Por ejemplo, entre los sujetos que no habían experimentado episodios depresivos mayores, el 13,9% de las mujeres con trastorno por consumo de cannabis informaron pensamientos suicidas frente al 3,5% sin ellos, en comparación con el 9,9 frente al 3,0% de los hombres.

Y entre las personas que padecen trastornos por consumo de cannabis y episodios depresivos graves, la incidencia de planificación suicida fue un 52% más alta entre las mujeres (23,7%) que entre los hombres (15,6%).

Entre los sujetos que no habían experimentado episodios depresivos mayores, el 13,9 por ciento de las mujeres con trastorno por consumo de cannabis informaron pensamientos suicidas frente al 3,5 por ciento sin ellos, en comparación con el 9,9 frente al 3,0 por ciento de los hombres (imagen de archivo)

Entre los sujetos que no habían experimentado episodios depresivos mayores, el 13,9 por ciento de las mujeres con trastorno por consumo de cannabis informaron pensamientos suicidas frente al 3,5 por ciento sin ellos, en comparación con el 9,9 frente al 3,0 por ciento de los hombres (imagen de archivo)

«El suicidio es una de las principales causas de muerte entre los adultos jóvenes en los Estados Unidos y los hallazgos de este estudio ofrecen información importante que puede ayudarnos a reducir este riesgo», dijo la autora del artículo y epidemióloga Beth Han, también del NIDA.

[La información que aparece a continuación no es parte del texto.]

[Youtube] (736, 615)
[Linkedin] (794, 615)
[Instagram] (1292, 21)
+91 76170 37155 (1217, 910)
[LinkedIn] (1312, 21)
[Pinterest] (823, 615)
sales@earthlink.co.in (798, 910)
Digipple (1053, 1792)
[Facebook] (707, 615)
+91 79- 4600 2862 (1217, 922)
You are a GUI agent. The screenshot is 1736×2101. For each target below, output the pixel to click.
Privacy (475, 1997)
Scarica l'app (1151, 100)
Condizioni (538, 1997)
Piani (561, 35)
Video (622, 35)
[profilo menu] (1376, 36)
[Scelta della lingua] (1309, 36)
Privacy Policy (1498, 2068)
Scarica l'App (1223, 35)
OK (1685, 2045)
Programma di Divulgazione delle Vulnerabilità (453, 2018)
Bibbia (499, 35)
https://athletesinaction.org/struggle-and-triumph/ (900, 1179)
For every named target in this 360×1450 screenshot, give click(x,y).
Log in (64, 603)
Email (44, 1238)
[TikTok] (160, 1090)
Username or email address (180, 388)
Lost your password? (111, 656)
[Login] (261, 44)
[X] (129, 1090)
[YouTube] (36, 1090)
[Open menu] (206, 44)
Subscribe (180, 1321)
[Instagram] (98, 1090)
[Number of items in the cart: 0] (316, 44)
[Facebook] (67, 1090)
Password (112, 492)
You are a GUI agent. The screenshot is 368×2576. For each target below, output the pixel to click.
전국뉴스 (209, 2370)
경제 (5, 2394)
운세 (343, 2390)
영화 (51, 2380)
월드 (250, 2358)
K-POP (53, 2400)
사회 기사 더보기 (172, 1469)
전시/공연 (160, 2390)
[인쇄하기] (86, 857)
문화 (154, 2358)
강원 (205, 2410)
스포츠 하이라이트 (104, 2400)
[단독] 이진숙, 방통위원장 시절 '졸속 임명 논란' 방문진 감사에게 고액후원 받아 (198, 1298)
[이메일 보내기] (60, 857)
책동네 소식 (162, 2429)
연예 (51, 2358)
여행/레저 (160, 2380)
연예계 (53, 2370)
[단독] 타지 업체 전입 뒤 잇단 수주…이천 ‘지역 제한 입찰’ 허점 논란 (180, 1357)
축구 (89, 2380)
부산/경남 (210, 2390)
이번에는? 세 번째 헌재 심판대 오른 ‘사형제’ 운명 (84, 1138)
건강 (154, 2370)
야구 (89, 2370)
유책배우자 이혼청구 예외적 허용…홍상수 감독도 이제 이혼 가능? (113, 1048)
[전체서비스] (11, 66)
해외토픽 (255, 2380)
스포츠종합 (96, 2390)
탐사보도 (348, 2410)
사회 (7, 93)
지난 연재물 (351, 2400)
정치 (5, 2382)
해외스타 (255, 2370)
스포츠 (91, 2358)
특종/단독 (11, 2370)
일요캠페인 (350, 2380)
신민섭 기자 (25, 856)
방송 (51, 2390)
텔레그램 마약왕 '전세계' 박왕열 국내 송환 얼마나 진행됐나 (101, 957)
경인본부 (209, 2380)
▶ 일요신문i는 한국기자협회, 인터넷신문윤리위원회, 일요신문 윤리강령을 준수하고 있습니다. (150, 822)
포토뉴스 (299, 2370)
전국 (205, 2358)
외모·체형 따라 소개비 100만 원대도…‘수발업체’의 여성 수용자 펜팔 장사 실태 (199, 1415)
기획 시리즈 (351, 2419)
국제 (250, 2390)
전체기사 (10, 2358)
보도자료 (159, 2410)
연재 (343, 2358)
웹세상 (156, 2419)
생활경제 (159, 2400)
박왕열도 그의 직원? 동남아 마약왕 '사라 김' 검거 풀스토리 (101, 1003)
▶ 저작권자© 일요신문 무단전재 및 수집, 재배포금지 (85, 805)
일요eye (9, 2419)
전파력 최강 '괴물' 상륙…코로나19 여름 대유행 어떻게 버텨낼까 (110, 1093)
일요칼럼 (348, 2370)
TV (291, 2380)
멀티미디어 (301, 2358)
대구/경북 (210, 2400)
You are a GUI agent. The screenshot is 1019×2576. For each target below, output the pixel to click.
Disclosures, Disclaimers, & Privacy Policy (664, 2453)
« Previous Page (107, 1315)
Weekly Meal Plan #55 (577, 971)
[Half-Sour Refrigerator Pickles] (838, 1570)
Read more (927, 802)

«La depresión y el trastorno por consumo de cannabis son afecciones tratables y el consumo de cannabis puede modificarse», añadió.

«A través de una mejor comprensión de las asociaciones de los diferentes factores de riesgo de suicidio, esperamos ofrecer nuevos objetivos para la prevención y la intervención en las personas que sabemos que pueden estar en alto riesgo».

«Estos hallazgos también subrayan la importancia de adaptar las intervenciones de manera que se tengan en cuenta el sexo y el género».

Los hallazgos completos del estudio se publicaron en la revista. Red JAMA abierta.